By Ed Oswald | Tuesday, April 14, 2009 at 8:41 am
No doubt we’ve heard from our grandparents how television appartently makes us stupid. Enter Facebook, the latest scorn to our intellgence. A study from Ohio State University of 219 students gauged their school performance against their Facebook usage.
While 79 percent of students expressly denied that Facebook was interfering with studying, there may have been some tangental evidence it does. Users of the site generally studied less (1-5 hours a week), and averaged GPAs between 3.0 and 3.5. However those that didn’t use Facebook studied more (11-15 hours), and had GPAs above 3.5.
Call me crazy, but researchers may have only found the obvious: the more you study, the better grades you’ll get. But continuing on…

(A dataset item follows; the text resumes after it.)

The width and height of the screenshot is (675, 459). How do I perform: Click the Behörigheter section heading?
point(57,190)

“There’s a disconnect between students’ claim that Facebook use doesn’t impact their studies, and our finding showing they had lower grades and spent less time studying,” co-author of the study and a doctoral student Aryn Kapinski said of the study.
Kapinski and crew also found that students were less likely to use Facebook if they had a job, and more likely to if they participated in extracurricular activities.
Science, technology, engineering, math and business majors were most likely to use the service above other discliplines.
April 14th, 2009 at 10:34 am
I don’t see how they reached the apparent conclusion that Facebook is the CAUSE of weak study and work habits rather than the result. More likely: “People with poor study and work habits spend more time on social media.” And yeah, “Duh.”
April 14th, 2009 at 10:52 am
haha my point exactly. Study more, you get good grades!
April 14th, 2009 at 5:11 pm
At least I’m not paying for this study, I don’t live in Ohio; unless the Feds are throwing money at it.
May 10th, 2009 at 8:22 pm
I just wonder why more people don’t realize what Facebook means in terms of social engineering based hacker attacks (how many people use their children or family names as passwords) and how 20-somethings are going to regret some of their web disclosures in 20 years time (just as 20-somethings have always done).